Multipolar World

Exports to Russia through the back door

Jorge Costa Oliveira

Direct exports from China to Russia increased significantly after the beginning of the war in Ukraine (+64.2% since 2021, of which +46.9% in 2023). Turkey’s exports followed the same path (even more so in percentage terms). The same happened with China’s indirect exports to Russia, through Central Asia, which also grew significantly (probably for plausible deniability for questionable goods).

These exports facilitate Russia’s shift to a war economy, providing it with civilian goods that allow Russia to stop producing them, affecting resources to the production of armaments. These increases in direct exports from China and Turkey compensate for the drop in direct Russian imports from Europe resulting from sanctions and export controls imposed by the EU.
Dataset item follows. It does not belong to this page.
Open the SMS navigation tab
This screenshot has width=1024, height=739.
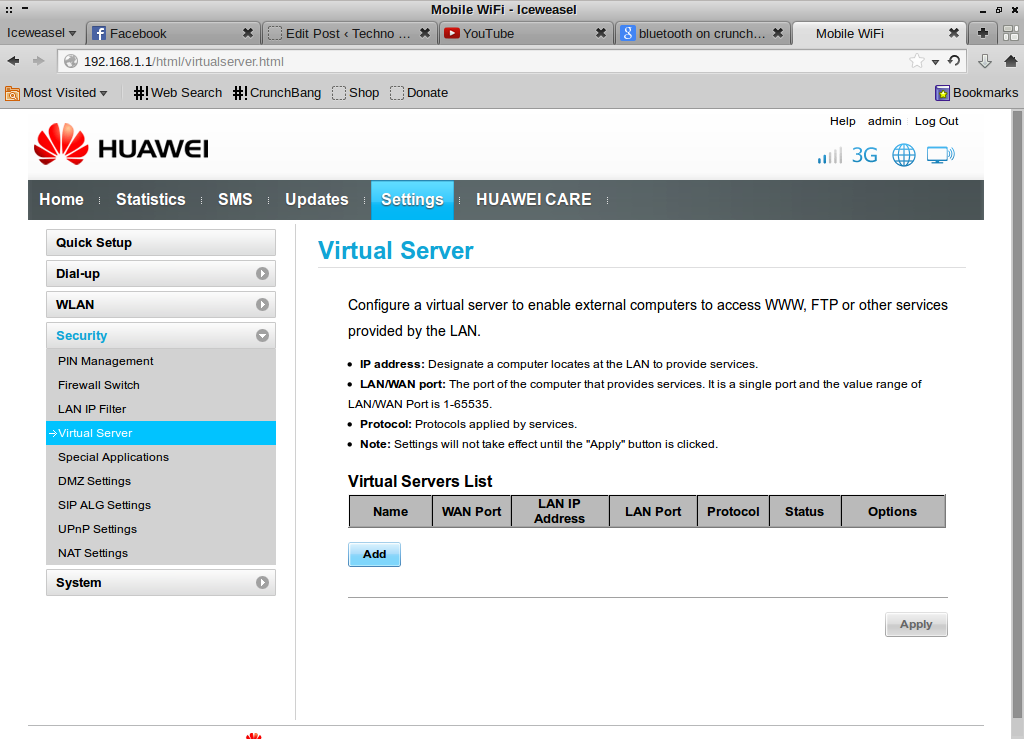[x=235, y=200]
Interestingly, although direct European exports to Russia have decreased, indirect exports have increased. Let’s start with the Baltic countries, the most strenuous defenders of unconditional support to Ukraine in the war initiated by the invasion from the Russian Federation. Latvia’s exports in 2022 show a significant increase to former USSR countries – doubled to Kazakhstan, and tripled to Kyrgyzstan. This trend has increased – in [Nov] 2023, Latvia’s exports of machinery and electrical equipment to Kyrgyzstan had increased by 3100% (!) compared to the pre-war period. In 2022, Lithuania’s exports to Kazakhstan doubled compared to the previous year, and those to Kyrgyzstan increased 9x (!). In the case of Estonia, in addition to the same trend, there is the fact that a company of the prime minister’s husband continued to do business with companies in Russia.
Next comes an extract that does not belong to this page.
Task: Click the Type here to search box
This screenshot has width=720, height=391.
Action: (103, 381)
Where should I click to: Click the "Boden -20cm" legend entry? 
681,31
One might think that this is due to still existing connections between Baltic and Russian companies from other times and Russian-speaking populations in the Baltic countries. However, companies from the Czech Republic and Poland – both without Russian-speaking populations – also increased their sales to Kyrgyzstan exponentially (c. 1900% since the start of the war). There are exceptions (e.g., Finland). But in the main European economy – Germany – the picture is no different. In 2022, German exports to Kyrgyzstan increased sixfold (automobiles and their components increased by 5500% (!) compared to the pre-war period), doubled to Uzbekistan, and increased by 76% to Kazakhstan (the increase is >€1000 million). This trend of German companies exporting to Russia via third countries (also Armenia, Georgia, Azerbaijan, and Turkey) continued in 2023.
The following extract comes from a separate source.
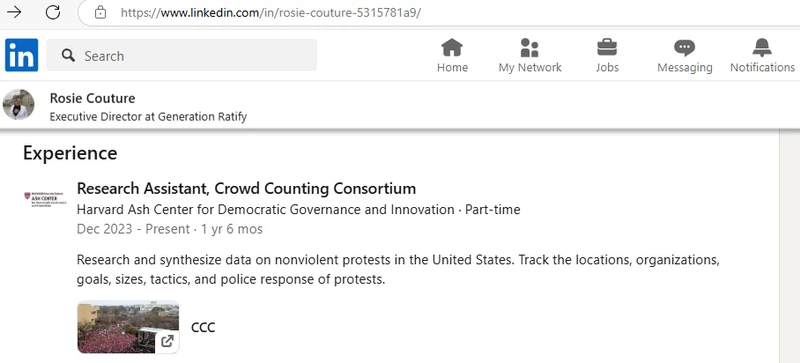Click the browser forward arrow
800x363 pixels.
click(14, 12)
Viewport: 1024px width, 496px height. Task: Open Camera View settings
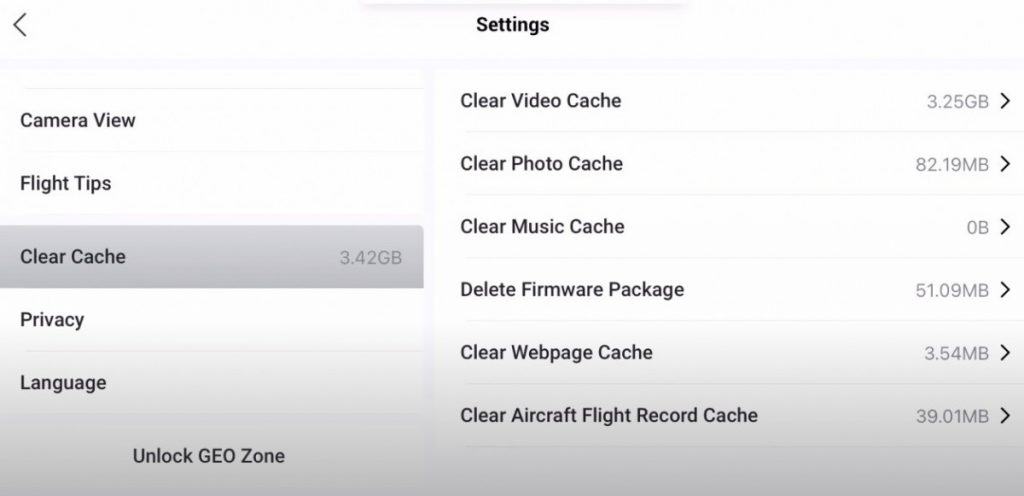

In 2022, Central Asia’s exports to Russia increased by 30%. Uzbekistan increased its exports to Russia by >50%, Kazakhstan by 25%, and Kyrgyzstan by 250%. In 2023, this trend is expected to have intensified. And this does not account for the “underground” exports.

Direct EU exports to Russia fell by -€4000 million in March 2022. But EU exports to Central Asia increased by +€1000 million/month since then. As long as the EU does not put an end to this new stepping stone path of European companies into the Russian market, no one will believe in its political commitment to Ukraine.